(What to do) The full set of entries below must be returned exactly as shown.

[Stored data entries]
Content starts

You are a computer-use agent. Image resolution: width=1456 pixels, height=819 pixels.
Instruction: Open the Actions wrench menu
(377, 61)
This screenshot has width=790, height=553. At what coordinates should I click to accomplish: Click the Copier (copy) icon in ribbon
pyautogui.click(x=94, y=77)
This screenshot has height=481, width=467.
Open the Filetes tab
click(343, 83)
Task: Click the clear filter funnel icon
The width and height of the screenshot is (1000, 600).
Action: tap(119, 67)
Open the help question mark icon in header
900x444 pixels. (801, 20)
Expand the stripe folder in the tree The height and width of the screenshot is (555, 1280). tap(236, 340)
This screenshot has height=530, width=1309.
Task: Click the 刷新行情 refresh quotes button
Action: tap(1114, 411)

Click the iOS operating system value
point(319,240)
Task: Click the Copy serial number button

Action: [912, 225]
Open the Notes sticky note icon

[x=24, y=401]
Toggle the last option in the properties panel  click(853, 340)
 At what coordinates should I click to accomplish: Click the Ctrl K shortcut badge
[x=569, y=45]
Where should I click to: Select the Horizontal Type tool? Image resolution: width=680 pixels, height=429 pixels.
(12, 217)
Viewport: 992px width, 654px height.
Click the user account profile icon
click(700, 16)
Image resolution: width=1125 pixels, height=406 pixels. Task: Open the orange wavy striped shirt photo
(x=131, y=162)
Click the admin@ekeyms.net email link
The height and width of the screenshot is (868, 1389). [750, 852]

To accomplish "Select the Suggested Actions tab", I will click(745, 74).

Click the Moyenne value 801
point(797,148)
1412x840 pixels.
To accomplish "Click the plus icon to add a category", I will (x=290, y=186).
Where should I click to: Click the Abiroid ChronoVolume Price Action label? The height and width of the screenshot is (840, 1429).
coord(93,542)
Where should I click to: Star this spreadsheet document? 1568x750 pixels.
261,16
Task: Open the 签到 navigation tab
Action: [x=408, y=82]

Content ends

(Finished exercise)
You are a computer-use agent. Image resolution: width=1456 pixels, height=819 pixels.
Instruction: Open the Actions wrench menu
(377, 61)
This screenshot has width=790, height=553. At what coordinates should I click to accomplish: Click the Copier (copy) icon in ribbon
pyautogui.click(x=94, y=77)
This screenshot has height=481, width=467.
Open the Filetes tab
click(343, 83)
Task: Click the clear filter funnel icon
The width and height of the screenshot is (1000, 600).
Action: tap(119, 67)
Open the help question mark icon in header
900x444 pixels. (801, 20)
Expand the stripe folder in the tree The height and width of the screenshot is (555, 1280). tap(236, 340)
This screenshot has height=530, width=1309.
Task: Click the 刷新行情 refresh quotes button
Action: tap(1114, 411)

Click the iOS operating system value
point(319,240)
Task: Click the Copy serial number button

Action: [912, 225]
Open the Notes sticky note icon

[x=24, y=401]
Toggle the last option in the properties panel  click(853, 340)
 At what coordinates should I click to accomplish: Click the Ctrl K shortcut badge
[x=569, y=45]
Where should I click to: Select the Horizontal Type tool? Image resolution: width=680 pixels, height=429 pixels.
(12, 217)
Viewport: 992px width, 654px height.
Click the user account profile icon
click(700, 16)
Image resolution: width=1125 pixels, height=406 pixels. Task: Open the orange wavy striped shirt photo
(x=131, y=162)
Click the admin@ekeyms.net email link
The height and width of the screenshot is (868, 1389). [750, 852]

To accomplish "Select the Suggested Actions tab", I will click(745, 74).

Click the Moyenne value 801
point(797,148)
1412x840 pixels.
To accomplish "Click the plus icon to add a category", I will (x=290, y=186).
Where should I click to: Click the Abiroid ChronoVolume Price Action label? The height and width of the screenshot is (840, 1429).
coord(93,542)
Where should I click to: Star this spreadsheet document? 1568x750 pixels.
261,16
Task: Open the 签到 navigation tab
Action: [x=408, y=82]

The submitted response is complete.